▶ **Goal**
Turn every line of the records below into a Markdown table with two columns, "Row" and "Record line," numbering each row and leaving out blank lines.

▶ **Collected data**
□ □ □

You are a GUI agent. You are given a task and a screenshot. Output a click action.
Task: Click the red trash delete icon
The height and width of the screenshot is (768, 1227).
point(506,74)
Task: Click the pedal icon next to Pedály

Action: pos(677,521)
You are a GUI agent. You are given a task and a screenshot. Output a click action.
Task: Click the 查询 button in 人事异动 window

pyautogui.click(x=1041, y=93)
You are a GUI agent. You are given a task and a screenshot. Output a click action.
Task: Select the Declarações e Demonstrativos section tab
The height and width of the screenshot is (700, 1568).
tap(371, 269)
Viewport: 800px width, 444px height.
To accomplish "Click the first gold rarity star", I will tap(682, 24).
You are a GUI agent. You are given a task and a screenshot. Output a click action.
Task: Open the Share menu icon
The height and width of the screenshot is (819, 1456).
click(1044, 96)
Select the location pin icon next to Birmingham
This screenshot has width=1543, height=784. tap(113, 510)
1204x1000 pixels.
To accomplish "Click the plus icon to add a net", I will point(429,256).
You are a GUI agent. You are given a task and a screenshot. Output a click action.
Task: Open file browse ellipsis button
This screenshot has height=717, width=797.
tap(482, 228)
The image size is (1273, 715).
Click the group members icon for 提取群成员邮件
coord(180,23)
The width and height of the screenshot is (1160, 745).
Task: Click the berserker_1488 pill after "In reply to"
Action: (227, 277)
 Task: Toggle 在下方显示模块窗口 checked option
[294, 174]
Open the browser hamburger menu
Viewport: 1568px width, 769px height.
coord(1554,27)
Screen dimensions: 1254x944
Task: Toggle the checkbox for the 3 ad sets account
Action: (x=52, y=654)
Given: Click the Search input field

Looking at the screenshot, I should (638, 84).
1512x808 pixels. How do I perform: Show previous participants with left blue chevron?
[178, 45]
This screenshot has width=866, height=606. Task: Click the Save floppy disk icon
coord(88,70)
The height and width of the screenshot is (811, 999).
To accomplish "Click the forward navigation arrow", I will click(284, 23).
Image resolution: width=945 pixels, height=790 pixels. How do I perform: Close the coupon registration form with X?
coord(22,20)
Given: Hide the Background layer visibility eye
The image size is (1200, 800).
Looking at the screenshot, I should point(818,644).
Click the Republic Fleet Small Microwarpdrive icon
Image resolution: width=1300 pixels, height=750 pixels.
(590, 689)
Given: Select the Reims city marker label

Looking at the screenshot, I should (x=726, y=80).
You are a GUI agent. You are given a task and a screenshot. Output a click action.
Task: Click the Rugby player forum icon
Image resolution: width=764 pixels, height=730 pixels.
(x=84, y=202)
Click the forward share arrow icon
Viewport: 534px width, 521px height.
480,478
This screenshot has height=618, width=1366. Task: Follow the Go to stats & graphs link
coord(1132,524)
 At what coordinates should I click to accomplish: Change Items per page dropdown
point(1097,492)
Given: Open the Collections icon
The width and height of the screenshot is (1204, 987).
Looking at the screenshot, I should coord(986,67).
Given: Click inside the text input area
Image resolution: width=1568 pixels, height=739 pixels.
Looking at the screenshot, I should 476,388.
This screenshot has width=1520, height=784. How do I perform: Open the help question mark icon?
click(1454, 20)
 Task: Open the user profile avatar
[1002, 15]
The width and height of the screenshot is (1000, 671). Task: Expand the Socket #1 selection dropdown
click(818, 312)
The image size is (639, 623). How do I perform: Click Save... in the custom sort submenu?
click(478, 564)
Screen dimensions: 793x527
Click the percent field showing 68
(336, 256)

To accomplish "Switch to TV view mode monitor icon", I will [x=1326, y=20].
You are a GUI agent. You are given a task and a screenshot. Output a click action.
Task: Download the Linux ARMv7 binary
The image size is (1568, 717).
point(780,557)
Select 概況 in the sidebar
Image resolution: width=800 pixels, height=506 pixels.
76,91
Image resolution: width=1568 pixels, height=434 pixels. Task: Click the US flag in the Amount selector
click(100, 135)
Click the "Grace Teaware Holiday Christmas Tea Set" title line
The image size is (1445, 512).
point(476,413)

□ □ □

▶ **Task answer**
| Row | Record line |
|---|---|
| 1 | You are a GUI agent. You are given a task and a screenshot. Output a click action. |
| 2 | Task: Click the red trash delete icon |
| 3 | The height and width of the screenshot is (768, 1227). |
| 4 | point(506,74) |
| 5 | Task: Click the pedal icon next to Pedály |
| 6 | Action: pos(677,521) |
| 7 | You are a GUI agent. You are given a task and a screenshot. Output a click action. |
| 8 | Task: Click the 查询 button in 人事异动 window |
| 9 | pyautogui.click(x=1041, y=93) |
| 10 | You are a GUI agent. You are given a task and a screenshot. Output a click action. |
| 11 | Task: Select the Declarações e Demonstrativos section tab |
| 12 | The height and width of the screenshot is (700, 1568). |
| 13 | tap(371, 269) |
| 14 | Viewport: 800px width, 444px height. |
| 15 | To accomplish "Click the first gold rarity star", I will tap(682, 24). |
| 16 | You are a GUI agent. You are given a task and a screenshot. Output a click action. |
| 17 | Task: Open the Share menu icon |
| 18 | The height and width of the screenshot is (819, 1456). |
| 19 | click(1044, 96) |
| 20 | Select the location pin icon next to Birmingham |
| 21 | This screenshot has width=1543, height=784. tap(113, 510) |
| 22 | 1204x1000 pixels. |
| 23 | To accomplish "Click the plus icon to add a net", I will point(429,256). |
| 24 | You are a GUI agent. You are given a task and a screenshot. Output a click action. |
| 25 | Task: Open file browse ellipsis button |
| 26 | This screenshot has height=717, width=797. |
| 27 | tap(482, 228) |
| 28 | The image size is (1273, 715). |
| 29 | Click the group members icon for 提取群成员邮件 |
| 30 | coord(180,23) |
| 31 | The width and height of the screenshot is (1160, 745). |
| 32 | Task: Click the berserker_1488 pill after "In reply to" |
| 33 | Action: (227, 277) |
| 34 |  Task: Toggle 在下方显示模块窗口 checked option |
| 35 | [294, 174] |
| 36 | Open the browser hamburger menu |
| 37 | Viewport: 1568px width, 769px height. |
| 38 | coord(1554,27) |
| 39 | Screen dimensions: 1254x944 |
| 40 | Task: Toggle the checkbox for the 3 ad sets account |
| 41 | Action: (x=52, y=654) |
| 42 | Given: Click the Search input field |
| 43 | Looking at the screenshot, I should (638, 84). |
| 44 | 1512x808 pixels. How do I perform: Show previous participants with left blue chevron? |
| 45 | [178, 45] |
| 46 | This screenshot has width=866, height=606. Task: Click the Save floppy disk icon |
| 47 | coord(88,70) |
| 48 | The height and width of the screenshot is (811, 999). |
| 49 | To accomplish "Click the forward navigation arrow", I will click(284, 23). |
| 50 | Image resolution: width=945 pixels, height=790 pixels. How do I perform: Close the coupon registration form with X? |
| 51 | coord(22,20) |
| 52 | Given: Hide the Background layer visibility eye |
| 53 | The image size is (1200, 800). |
| 54 | Looking at the screenshot, I should point(818,644). |
| 55 | Click the Republic Fleet Small Microwarpdrive icon |
| 56 | Image resolution: width=1300 pixels, height=750 pixels. |
| 57 | (590, 689) |
| 58 | Given: Select the Reims city marker label |
| 59 | Looking at the screenshot, I should (x=726, y=80). |
| 60 | You are a GUI agent. You are given a task and a screenshot. Output a click action. |
| 61 | Task: Click the Rugby player forum icon |
| 62 | Image resolution: width=764 pixels, height=730 pixels. |
| 63 | (x=84, y=202) |
| 64 | Click the forward share arrow icon |
| 65 | Viewport: 534px width, 521px height. |
| 66 | 480,478 |
| 67 | This screenshot has height=618, width=1366. Task: Follow the Go to stats & graphs link |
| 68 | coord(1132,524) |
| 69 |  At what coordinates should I click to accomplish: Change Items per page dropdown |
| 70 | point(1097,492) |
| 71 | Given: Open the Collections icon |
| 72 | The width and height of the screenshot is (1204, 987). |
| 73 | Looking at the screenshot, I should coord(986,67). |
| 74 | Given: Click inside the text input area |
| 75 | Image resolution: width=1568 pixels, height=739 pixels. |
| 76 | Looking at the screenshot, I should 476,388. |
| 77 | This screenshot has width=1520, height=784. How do I perform: Open the help question mark icon? |
| 78 | click(1454, 20) |
| 79 |  Task: Open the user profile avatar |
| 80 | [1002, 15] |
| 81 | The width and height of the screenshot is (1000, 671). Task: Expand the Socket #1 selection dropdown |
| 82 | click(818, 312) |
| 83 | The image size is (639, 623). How do I perform: Click Save... in the custom sort submenu? |
| 84 | click(478, 564) |
| 85 | Screen dimensions: 793x527 |
| 86 | Click the percent field showing 68 |
| 87 | (336, 256) |
| 88 | To accomplish "Switch to TV view mode monitor icon", I will [x=1326, y=20]. |
| 89 | You are a GUI agent. You are given a task and a screenshot. Output a click action. |
| 90 | Task: Download the Linux ARMv7 binary |
| 91 | The image size is (1568, 717). |
| 92 | point(780,557) |
| 93 | Select 概況 in the sidebar |
| 94 | Image resolution: width=800 pixels, height=506 pixels. |
| 95 | 76,91 |
| 96 | Image resolution: width=1568 pixels, height=434 pixels. Task: Click the US flag in the Amount selector |
| 97 | click(100, 135) |
| 98 | Click the "Grace Teaware Holiday Christmas Tea Set" title line |
| 99 | The image size is (1445, 512). |
| 100 | point(476,413) |